90 jours (d'ici mi-août 2026) : D'ici fin août, je m'attends aux premières fuites sur les résultats des tests de la ligne pilote CoPoS — taux de rendement, solutions de gauchissement, compatibilité avec les substrats en verre (TGV). Si les rendements dépassent 80 %, le marché verra cela comme une confirmation des délais de production de masse en 2028. Les actions des fournisseurs d'équipements taïwanais augmenteront de 15 à 25 % sur cette nouvelle.
Simultanément, une deuxième vague d'exclusivité émergera — cette fois pour les matériaux. Les fabricants de substrats à noyau de verre (Corning, AGC, SKC) recevront des offres de contrats préférentiels avec TSMC en échange de la limitation des fournitures aux concurrents. TSMC n'obtiendra pas une exclusivité totale avec les géants mondiaux, mais pourra sécuriser un accès prioritaire et de meilleures conditions.

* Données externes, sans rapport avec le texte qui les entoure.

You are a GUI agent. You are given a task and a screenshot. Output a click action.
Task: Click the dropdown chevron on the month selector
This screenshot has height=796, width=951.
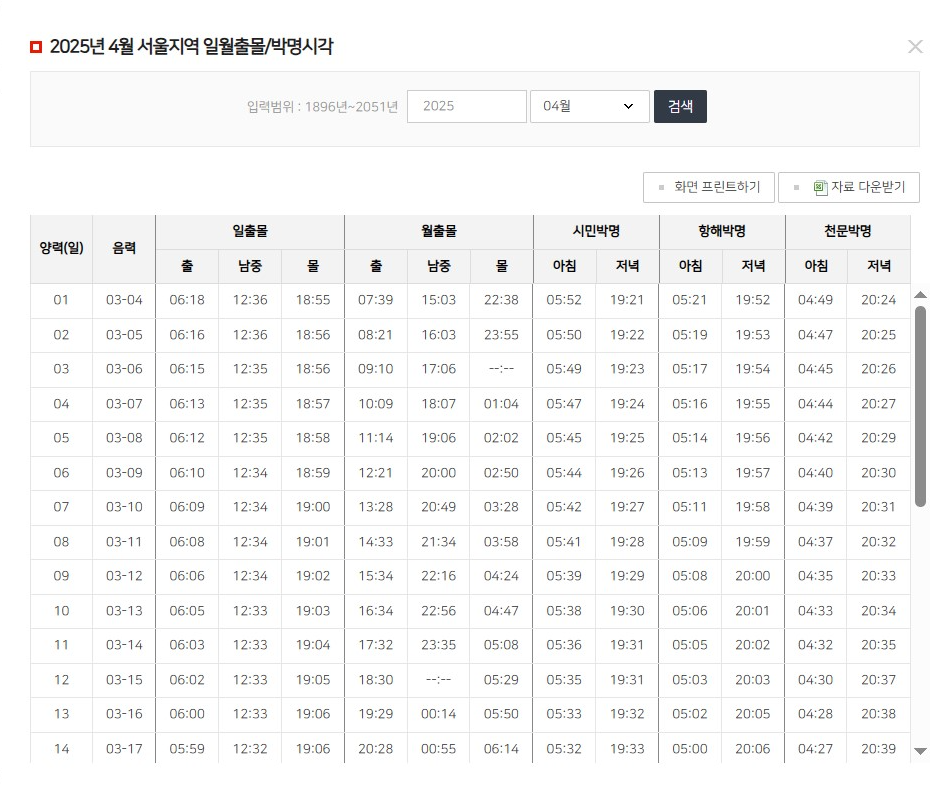click(x=627, y=106)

Les concurrents — Samsung et Intel — doivent présenter leurs propres feuilles de route d'emballage sur panneau avec des délais concrets pour les lignes pilotes d'ici août. Sinon, l'écart sera fixé à 2-3 ans, et le marché cessera de les considérer comme de véritables concurrents dans l'emballage avancé.
Les entreprises chinoises (JCET, Tongfu Microelectronics, Huatian Technology) accéléreront le développement de leurs propres technologies de panneau, mais sans accès aux processus matures de correction du gauchissement et aux substrats en verre, leurs produits seront positionnés pour le segment « en dessous de 5 champs de réticule » — c'est-à-dire la génération précédente de puces d'IA. TSMC leur laisse délibérément ce marché, concentrant CoPoS sur le segment 14+ où les marges sont les plus élevées.
La question stratégique la plus importante à l'horizon de 90 jours : NVIDIA décidera-t-elle de créer une chaîne d'approvisionnement d'emballage complètement indépendante de TSMC ? L'entreprise se diversifie déjà — LPU chez Samsung, Feynman visant CoPoS. Mais si les accords exclusifs de TSMC commencent à limiter réellement l'accès de NVIDIA aux innovations des concurrents, Jensen Huang devra faire un choix : accepter le monopole de TSMC et payer n'importe quel prix, ou investir des milliards de dollars dans un écosystème parallèle. La réponse à cette question déterminera l'équilibre des pouvoirs dans l'industrie des semi-conducteurs pour une décennie.